## Exercise
Reproduce the listing exactly, with no pictures in your copy.

## Records to process
▼

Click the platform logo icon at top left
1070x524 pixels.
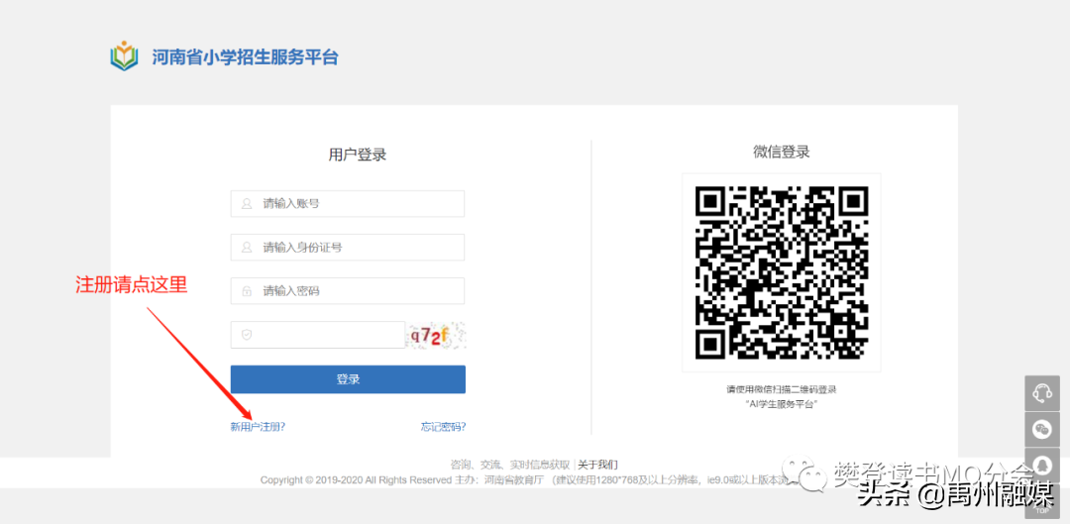tap(124, 56)
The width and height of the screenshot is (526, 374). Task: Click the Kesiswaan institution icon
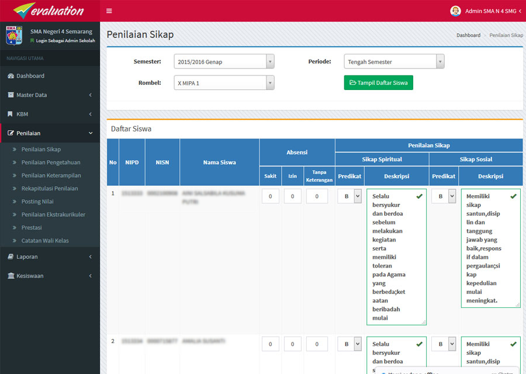coord(11,276)
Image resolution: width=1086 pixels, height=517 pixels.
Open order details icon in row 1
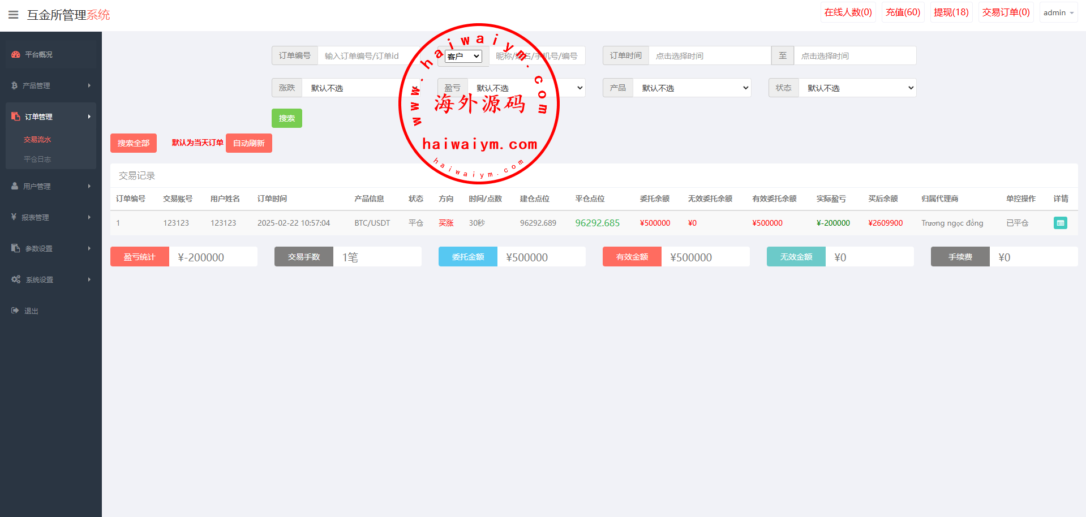point(1060,223)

▲

## Written response
Click the platform logo icon at top left
1070x524 pixels.
tap(124, 56)
The width and height of the screenshot is (526, 374). Task: Click the Kesiswaan institution icon
coord(11,276)
Image resolution: width=1086 pixels, height=517 pixels.
Open order details icon in row 1
point(1060,223)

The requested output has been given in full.